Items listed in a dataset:

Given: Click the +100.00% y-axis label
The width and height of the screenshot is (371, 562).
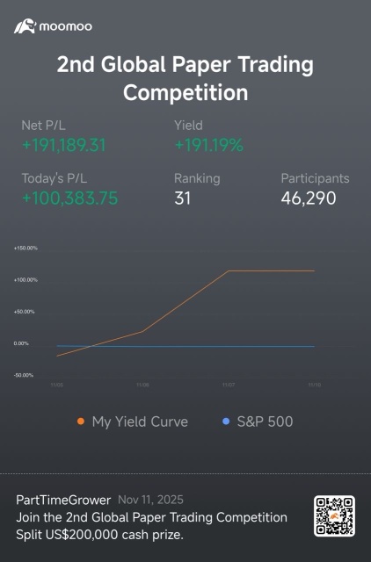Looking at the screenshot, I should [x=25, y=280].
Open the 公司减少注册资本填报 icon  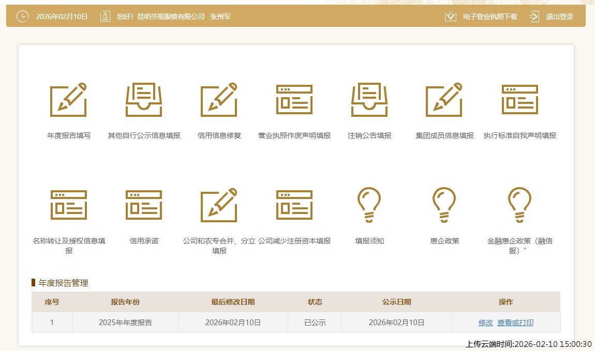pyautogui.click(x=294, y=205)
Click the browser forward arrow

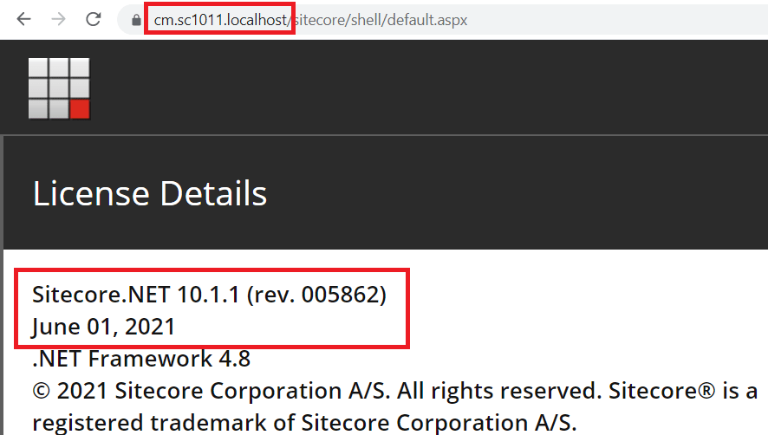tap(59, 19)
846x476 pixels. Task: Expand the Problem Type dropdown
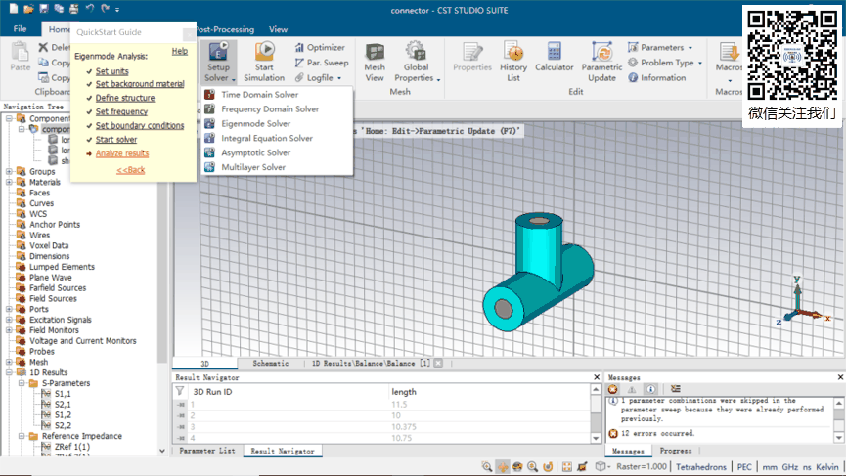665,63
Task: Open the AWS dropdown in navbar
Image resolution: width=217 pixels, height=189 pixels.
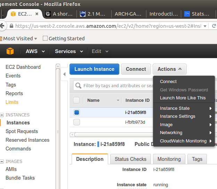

# Task requirements
The response must restate exactly the lines from the one containing "846x476 pixels. Task: Expand" through the end of the records above and must leave out all pictures.

# Result of this exercise
846x476 pixels. Task: Expand the Problem Type dropdown
665,63
Task: Open the AWS dropdown in navbar
Image resolution: width=217 pixels, height=189 pixels.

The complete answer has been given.